RE: [PATCH V11 5/8] cxl/port: Read CDAT table

From: Dan Williams
Date: Tue Jun 21 2022 - 15:10:16 EST


Dan Williams wrote:
> ira.weiny@ wrote:
> > From: Ira Weiny <ira.weiny@xxxxxxxxx>
[..]
> > diff --git a/drivers/cxl/core/pci.c b/drivers/cxl/core/pci.c
> > index c4c99ff7b55e..84dc82f7dff0 100644
> > --- a/drivers/cxl/core/pci.c
> > +++ b/drivers/cxl/core/pci.c
> > @@ -4,10 +4,12 @@
> > #include <linux/device.h>
> > #include <linux/delay.h>
> > #include <linux/pci.h>
> > +#include <linux/pci-doe.h>
> > #include <cxlpci.h>
> > #include <cxlmem.h>
> > #include <cxl.h>
> > #include "core.h"
> > +#include "cdat.h"
> >
> > /**
> > * DOC: cxl core pci
> > @@ -458,3 +460,173 @@ int cxl_hdm_decode_init(struct cxl_dev_state *cxlds, struct cxl_hdm *cxlhdm)
> > return 0;
> > }
> > EXPORT_SYMBOL_NS_GPL(cxl_hdm_decode_init, CXL);
> > +
> > +static struct pci_doe_mb *find_cdat_mb(struct device *uport)
> > +{
> > + struct cxl_memdev *cxlmd;
> > + struct cxl_dev_state *cxlds;
> > + int i;
> > +
> > + if (!is_cxl_memdev(uport))
> > + return NULL;
> > +
> > + cxlmd = to_cxl_memdev(uport);
> > + cxlds = cxlmd->cxlds;
>
> This feels stuck between 2 worlds. Either cxl_port_probe() needs to do
> the enumeration, or the attribute needs to move to be memdev relative.
> Given that CXL switches are going to also have CDAT data, then the
> former path needs to happen. Yes, cxl_pci still needs to do the vector
> allocation, but it does not need to do the PCI DOE probing.

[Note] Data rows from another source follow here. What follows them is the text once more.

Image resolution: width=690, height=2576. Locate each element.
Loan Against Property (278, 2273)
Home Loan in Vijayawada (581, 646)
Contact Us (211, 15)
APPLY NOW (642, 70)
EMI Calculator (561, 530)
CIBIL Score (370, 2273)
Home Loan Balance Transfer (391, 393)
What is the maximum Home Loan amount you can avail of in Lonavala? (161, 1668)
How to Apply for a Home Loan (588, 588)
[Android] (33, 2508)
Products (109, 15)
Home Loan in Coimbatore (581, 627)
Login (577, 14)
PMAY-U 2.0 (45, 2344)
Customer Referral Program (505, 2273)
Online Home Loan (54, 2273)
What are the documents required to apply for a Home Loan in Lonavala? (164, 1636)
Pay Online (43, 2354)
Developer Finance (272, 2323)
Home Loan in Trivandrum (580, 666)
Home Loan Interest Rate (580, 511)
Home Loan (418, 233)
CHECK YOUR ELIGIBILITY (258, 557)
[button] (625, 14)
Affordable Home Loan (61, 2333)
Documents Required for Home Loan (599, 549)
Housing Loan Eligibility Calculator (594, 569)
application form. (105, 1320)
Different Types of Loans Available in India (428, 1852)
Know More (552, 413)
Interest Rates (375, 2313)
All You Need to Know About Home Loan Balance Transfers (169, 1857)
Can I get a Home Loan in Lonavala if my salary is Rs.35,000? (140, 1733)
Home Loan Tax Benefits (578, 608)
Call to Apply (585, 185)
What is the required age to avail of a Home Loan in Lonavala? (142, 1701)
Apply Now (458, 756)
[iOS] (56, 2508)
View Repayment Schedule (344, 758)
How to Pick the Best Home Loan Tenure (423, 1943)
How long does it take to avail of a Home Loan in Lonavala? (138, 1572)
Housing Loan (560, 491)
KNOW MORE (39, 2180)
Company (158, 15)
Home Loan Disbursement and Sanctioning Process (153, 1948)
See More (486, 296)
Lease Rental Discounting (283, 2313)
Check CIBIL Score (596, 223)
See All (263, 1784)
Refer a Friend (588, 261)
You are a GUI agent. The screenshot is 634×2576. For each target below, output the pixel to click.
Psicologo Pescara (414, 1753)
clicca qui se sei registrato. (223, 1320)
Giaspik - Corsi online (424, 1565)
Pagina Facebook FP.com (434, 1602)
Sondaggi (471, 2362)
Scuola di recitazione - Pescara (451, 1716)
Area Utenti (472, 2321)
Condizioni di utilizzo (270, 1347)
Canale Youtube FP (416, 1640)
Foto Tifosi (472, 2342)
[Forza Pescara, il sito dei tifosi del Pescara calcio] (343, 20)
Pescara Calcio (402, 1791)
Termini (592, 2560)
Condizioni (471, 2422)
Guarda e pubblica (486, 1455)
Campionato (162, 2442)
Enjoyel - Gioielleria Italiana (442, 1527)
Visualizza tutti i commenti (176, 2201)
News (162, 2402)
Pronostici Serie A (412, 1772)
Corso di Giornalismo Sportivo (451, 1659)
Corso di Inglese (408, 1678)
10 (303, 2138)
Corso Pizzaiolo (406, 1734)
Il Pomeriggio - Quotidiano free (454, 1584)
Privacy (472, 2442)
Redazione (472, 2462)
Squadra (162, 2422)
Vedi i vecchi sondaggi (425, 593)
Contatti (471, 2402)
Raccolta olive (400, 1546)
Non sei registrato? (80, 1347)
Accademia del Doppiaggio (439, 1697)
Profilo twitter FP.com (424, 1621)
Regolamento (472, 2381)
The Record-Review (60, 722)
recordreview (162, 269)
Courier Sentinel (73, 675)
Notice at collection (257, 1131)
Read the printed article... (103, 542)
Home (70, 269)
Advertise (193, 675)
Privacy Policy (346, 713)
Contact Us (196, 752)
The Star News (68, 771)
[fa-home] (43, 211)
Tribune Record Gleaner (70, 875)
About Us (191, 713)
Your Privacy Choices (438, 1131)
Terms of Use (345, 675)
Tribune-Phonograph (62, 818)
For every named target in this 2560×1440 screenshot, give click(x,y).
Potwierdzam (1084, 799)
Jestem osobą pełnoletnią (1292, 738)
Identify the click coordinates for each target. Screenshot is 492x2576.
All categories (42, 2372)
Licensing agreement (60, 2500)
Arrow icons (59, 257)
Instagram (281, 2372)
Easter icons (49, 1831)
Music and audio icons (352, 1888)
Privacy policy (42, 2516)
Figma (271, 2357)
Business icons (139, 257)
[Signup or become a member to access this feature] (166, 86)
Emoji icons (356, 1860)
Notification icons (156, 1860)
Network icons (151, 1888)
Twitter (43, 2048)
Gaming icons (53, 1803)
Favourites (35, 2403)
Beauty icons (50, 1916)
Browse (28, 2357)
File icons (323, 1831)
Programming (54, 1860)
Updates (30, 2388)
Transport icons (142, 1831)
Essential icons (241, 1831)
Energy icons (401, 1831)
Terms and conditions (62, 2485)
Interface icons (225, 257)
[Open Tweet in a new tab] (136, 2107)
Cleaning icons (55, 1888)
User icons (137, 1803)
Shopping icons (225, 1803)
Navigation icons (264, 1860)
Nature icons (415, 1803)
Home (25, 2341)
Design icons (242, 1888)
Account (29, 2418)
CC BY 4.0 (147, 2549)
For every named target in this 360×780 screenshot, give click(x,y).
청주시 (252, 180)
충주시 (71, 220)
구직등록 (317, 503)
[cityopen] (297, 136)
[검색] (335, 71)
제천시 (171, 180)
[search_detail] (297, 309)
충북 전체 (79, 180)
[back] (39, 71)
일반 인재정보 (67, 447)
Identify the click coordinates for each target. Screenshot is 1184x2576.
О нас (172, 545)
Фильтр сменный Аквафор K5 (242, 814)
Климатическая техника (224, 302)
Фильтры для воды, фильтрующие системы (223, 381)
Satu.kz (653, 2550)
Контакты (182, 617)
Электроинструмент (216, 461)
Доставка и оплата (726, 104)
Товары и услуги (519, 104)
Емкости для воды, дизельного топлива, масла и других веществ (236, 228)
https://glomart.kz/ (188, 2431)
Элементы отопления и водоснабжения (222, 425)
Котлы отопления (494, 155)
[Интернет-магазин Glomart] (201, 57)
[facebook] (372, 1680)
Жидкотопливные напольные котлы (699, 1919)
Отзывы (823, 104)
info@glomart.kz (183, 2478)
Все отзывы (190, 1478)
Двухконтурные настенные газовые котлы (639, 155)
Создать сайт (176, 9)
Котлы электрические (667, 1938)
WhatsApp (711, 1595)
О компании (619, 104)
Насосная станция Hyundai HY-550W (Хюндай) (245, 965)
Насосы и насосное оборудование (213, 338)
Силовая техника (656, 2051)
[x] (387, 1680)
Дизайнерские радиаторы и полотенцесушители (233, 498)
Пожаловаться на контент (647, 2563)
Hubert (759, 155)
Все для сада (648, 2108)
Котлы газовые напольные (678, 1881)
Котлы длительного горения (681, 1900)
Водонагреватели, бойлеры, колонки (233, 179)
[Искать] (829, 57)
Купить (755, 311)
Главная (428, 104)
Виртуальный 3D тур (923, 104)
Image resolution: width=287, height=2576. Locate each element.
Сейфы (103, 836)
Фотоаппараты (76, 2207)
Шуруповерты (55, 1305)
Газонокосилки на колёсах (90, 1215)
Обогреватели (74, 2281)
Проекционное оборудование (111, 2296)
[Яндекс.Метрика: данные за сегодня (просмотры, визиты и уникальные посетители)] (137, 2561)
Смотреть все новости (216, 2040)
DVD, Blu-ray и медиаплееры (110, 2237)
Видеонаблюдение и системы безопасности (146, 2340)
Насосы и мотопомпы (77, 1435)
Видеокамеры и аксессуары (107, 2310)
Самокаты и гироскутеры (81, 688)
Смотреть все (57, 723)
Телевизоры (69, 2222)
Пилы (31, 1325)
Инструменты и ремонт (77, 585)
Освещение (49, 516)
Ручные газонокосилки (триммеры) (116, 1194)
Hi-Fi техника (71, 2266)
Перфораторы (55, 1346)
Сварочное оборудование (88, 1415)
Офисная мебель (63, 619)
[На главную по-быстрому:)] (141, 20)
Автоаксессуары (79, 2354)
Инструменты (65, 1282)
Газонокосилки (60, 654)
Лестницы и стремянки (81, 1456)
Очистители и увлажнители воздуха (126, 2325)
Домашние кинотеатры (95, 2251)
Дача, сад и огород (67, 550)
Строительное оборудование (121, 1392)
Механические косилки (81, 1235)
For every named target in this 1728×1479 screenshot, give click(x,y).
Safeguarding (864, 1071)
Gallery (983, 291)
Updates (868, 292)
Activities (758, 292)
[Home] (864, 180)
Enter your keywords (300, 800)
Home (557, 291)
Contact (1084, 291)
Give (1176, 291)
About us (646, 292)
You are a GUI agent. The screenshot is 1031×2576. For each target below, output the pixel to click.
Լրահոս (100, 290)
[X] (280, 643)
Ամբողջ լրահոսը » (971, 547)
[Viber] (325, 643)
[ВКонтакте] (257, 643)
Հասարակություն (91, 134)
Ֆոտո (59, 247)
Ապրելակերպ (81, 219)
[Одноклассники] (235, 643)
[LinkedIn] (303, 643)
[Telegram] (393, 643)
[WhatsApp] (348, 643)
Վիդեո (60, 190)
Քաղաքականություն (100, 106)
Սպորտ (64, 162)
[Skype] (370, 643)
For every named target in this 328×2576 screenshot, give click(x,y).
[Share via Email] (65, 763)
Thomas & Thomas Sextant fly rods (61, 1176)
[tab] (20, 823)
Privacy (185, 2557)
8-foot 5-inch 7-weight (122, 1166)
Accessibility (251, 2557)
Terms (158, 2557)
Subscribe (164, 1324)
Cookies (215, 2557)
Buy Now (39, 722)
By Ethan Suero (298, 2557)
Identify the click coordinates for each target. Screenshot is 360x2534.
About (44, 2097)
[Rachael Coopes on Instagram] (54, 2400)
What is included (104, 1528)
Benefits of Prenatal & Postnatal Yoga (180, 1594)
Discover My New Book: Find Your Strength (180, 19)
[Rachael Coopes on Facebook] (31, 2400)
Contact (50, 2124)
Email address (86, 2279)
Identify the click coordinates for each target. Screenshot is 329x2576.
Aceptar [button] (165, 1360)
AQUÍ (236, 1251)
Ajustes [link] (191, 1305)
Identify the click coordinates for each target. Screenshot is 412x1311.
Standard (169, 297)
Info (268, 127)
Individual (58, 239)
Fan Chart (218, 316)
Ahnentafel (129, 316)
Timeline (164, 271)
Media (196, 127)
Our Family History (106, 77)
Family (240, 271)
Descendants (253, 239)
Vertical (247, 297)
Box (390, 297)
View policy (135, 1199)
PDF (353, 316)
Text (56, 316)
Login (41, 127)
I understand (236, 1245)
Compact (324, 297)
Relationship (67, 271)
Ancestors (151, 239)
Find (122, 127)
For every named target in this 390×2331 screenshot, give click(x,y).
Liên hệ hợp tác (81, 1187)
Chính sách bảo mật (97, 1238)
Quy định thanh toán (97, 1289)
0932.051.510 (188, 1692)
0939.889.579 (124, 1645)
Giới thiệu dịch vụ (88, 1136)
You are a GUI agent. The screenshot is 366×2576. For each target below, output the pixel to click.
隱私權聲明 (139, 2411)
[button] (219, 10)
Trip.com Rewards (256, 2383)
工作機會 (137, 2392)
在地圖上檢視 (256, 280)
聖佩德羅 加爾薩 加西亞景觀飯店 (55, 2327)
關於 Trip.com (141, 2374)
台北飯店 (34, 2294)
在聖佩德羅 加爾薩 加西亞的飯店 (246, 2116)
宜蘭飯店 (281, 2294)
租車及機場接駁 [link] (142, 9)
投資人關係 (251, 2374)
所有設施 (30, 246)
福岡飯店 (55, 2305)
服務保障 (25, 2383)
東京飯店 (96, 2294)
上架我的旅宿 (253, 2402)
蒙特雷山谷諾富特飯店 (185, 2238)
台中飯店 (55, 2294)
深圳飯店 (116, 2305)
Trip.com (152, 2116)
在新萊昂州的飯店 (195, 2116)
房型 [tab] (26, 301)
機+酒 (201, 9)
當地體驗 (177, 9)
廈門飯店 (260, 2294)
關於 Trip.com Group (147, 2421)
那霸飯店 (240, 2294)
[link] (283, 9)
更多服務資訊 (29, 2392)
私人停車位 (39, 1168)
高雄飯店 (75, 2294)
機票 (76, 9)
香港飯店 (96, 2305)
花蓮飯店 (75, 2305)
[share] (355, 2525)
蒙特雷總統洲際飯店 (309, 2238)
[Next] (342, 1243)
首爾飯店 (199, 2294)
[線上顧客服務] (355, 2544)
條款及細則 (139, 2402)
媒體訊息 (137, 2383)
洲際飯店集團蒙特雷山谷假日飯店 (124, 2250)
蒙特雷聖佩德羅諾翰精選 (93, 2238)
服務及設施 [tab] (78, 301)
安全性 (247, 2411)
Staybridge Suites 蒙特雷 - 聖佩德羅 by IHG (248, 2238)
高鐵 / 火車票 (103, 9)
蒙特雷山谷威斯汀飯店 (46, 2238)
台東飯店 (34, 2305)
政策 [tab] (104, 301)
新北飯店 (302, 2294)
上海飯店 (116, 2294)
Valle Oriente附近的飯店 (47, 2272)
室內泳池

It is really the interrupt setup that makes this an awkward fit all
around. The PCI core knows how to handle capabilities with interrupts,
but only for PCIe port services. DOE is both a PCIe port service *and*
and "endpoint service" like VPD (pci_vpd_init()). The more I think about
this the closer I get to the recommendation from Lukas which is that
DOE is more like pci_vpd_init() than pci_aer_init(), or a custom
enabling per driver.

If the DOE enumeration moves to a sub-function of
pci_init_capabilities() then the cxl_pci and/or cxl_port drivers just
look those up and use them. The DOE instances would remain in polled
mode unless and until a PCI driver added interrupt support late. In
other words, DOE can follow the VPD init model as long as interrupts are
not involved, and if interrupts are desired it requires late allocation
of IRQ vectors.